Hoping you’re rested up and more relaxed – some calm after that storm.
Amber says
Fiction, yes, and personalities. I know my reality is sometimes separate from Ben’s–I sweat the small stuff while he remains calm. Perhaps this balance is what keeps a family together.
Di says
If I had done any Psychology other than Skill Acquisition and Research Methods, I’d actually know whether what I’m about to write is complete rubbish, or supported by some theory. It seems to me, our experience of things is tied to our emotional state at the time, and perhaps the actual events could be either disturbing/unremarkable/wonderful, depending on how we’re feeling. And yeah, I can see why you’d be feeling overloaded and stressed. It’s a particularly freezing winter, it’s busy with the boys doing their doings, you’ve got your own set of stuff to carry on with; but just the same, the boys are doing their things without too much worry – and that’s a worry! We mothers keep overseeing things – maybe quietly and unnoticed, but we’re still keeping an eye on proceedings. I get slowly more and more frazzled in situations like you’ve described, and even though I know it isn’t helping, I JUST – CAN’T – TURN – OFF – THE – STRESS!!! (Oh, sorry, I’m OK now)
BigLittleWolf says
And however do you manage it with FOUR, Di? (Of course, Nicki has juggled six. OMG. Every time I think of it, I can’t imagine. Someone should make her queen for a day for a year! OKAY. You probably aren’t old enough to remember that and I don’t know that you ever saw that show in your part of the world.)
Di says
Uh, no, I have no idea what that refers to. Unless it’s Sesame Street? Where I grew up, we only had two channels, and one of those was the ABC – like CBC in Canada, or the BBC. So, no.

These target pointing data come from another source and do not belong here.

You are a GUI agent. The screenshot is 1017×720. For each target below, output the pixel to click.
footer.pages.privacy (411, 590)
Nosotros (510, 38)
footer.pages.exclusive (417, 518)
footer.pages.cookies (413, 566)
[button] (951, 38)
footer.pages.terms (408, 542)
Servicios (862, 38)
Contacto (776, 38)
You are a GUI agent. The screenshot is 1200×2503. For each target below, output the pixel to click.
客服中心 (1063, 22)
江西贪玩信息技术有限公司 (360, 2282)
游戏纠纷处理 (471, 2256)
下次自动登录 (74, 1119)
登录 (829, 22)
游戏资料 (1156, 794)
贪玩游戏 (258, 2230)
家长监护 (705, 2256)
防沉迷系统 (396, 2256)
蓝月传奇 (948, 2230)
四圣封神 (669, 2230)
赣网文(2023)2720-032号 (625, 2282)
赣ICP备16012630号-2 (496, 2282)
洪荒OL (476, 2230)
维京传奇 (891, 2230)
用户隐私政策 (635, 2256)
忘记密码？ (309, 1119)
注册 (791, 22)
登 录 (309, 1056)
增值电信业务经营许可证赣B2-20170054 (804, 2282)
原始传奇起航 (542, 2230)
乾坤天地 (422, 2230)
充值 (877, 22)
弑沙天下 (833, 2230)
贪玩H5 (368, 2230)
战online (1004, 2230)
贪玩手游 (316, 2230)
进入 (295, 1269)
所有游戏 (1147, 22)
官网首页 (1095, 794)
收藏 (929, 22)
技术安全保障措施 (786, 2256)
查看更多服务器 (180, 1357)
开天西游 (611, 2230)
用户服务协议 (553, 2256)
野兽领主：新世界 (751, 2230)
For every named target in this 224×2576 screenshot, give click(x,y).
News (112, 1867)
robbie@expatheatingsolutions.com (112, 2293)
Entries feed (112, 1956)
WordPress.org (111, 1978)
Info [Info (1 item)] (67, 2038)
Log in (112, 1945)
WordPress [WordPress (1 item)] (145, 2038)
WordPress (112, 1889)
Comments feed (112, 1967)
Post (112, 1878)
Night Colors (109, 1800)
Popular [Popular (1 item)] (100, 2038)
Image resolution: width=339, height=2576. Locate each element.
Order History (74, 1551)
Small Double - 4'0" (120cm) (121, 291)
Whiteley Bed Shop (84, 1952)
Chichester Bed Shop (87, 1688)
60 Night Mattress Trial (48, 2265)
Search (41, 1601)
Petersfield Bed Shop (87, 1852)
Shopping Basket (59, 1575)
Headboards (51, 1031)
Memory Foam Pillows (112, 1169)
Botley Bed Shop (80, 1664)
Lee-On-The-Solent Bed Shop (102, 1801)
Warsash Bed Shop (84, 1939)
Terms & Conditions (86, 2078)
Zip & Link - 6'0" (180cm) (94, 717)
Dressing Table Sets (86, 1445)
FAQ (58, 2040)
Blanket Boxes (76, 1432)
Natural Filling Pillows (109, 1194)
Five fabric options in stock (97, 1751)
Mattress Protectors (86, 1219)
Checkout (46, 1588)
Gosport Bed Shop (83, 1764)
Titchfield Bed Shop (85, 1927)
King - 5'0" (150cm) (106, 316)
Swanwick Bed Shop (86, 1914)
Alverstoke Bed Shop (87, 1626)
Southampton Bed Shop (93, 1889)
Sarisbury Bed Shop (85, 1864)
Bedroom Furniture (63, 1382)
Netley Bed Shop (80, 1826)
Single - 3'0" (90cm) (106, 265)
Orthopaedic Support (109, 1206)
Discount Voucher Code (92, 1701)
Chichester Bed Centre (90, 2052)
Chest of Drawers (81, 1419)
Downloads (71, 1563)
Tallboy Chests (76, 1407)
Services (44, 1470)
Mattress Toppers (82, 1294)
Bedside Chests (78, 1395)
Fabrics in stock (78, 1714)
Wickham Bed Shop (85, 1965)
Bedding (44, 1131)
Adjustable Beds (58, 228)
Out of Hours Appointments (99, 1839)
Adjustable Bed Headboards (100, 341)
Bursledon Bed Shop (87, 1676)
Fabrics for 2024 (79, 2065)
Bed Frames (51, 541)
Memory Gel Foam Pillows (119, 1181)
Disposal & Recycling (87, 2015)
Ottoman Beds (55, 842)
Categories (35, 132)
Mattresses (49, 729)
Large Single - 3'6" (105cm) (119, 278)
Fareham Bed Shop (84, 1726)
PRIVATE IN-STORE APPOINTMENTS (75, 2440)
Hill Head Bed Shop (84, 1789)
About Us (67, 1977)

As for coping… I conveniently left out the part where I am reduced to a weeping heap after most visits > 4 days if I am the hostess. I didn’t want to send you over the edge, or make you lose faith in me. But since you asked, and the post is about reality, I felt the confession was in order.
BigLittleWolf says
Not Sesame Street (but not to worry). As for being reduced to a weeping heap, good to know I’m not the only one, Di. Maybe we should all start admitting to those days/weeks, and we’d feel better?